“Lima orang diamankan, yaitu HZ, SH, TRR, AS, dan J. Peran masing-masing, TRR membantu penjualan dari SH kepada HZ, sedangkan AS dan J berada di lokasi untuk mengonsumsi,” ujar Herli, Rabu (25/2/2026).
Dari lokasi penggerebekan, polisi menyita total 10 plastik klip sabu seberat 3,53 gram, sejumlah plastik klip kosong, uang tunai Rp305 ribu, serta lima unit telepon seluler yang diduga berkaitan dengan aktivitas tersebut.

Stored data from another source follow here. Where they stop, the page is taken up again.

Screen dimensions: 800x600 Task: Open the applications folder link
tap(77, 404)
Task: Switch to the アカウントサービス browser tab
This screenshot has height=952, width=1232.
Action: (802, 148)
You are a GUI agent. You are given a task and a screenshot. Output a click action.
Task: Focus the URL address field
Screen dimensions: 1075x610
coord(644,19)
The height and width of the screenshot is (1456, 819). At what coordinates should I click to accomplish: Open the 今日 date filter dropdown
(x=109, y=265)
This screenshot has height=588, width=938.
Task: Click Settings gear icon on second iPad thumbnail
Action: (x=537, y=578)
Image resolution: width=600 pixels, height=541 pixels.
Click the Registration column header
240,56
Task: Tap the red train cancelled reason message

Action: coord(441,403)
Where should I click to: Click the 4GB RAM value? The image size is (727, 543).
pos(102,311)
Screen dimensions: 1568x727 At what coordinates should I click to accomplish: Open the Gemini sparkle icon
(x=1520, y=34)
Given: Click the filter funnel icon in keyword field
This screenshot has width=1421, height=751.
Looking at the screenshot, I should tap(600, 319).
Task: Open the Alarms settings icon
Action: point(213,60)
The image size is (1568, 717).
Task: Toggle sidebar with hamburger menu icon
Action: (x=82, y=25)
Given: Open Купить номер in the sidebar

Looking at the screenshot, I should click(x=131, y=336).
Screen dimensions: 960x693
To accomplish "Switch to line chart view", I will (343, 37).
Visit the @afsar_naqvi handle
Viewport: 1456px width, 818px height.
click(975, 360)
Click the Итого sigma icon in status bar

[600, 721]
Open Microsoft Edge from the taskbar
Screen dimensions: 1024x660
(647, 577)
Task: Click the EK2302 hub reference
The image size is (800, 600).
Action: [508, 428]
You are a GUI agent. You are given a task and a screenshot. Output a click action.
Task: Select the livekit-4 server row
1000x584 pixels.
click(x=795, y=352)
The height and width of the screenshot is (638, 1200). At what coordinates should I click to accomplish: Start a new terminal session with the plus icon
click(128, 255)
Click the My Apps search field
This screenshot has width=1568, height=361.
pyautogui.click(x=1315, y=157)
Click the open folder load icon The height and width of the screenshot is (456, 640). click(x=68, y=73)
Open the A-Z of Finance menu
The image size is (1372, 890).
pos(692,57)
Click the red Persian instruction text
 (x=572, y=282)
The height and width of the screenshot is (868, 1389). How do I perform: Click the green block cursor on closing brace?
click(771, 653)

Pihak kepolisian menyatakan pengungkapan ini menjadi bagian dari upaya berkelanjutan dalam menekan peredaran narkotika di wilayah hukum Asahan. Di bawah kepemimpinan Kapolres Revi Nurvelani, jajaran kepolisian disebut terus memperkuat langkah preventif maupun represif terhadap penyalahgunaan narkoba.
Saat ini, penyidik masih mendalami kemungkinan adanya jaringan lain yang terhubung dengan para terduga. Polisi juga mengajak masyarakat untuk tidak ragu melaporkan aktivitas mencurigakan demi menciptakan lingkungan yang bebas dari narkotika.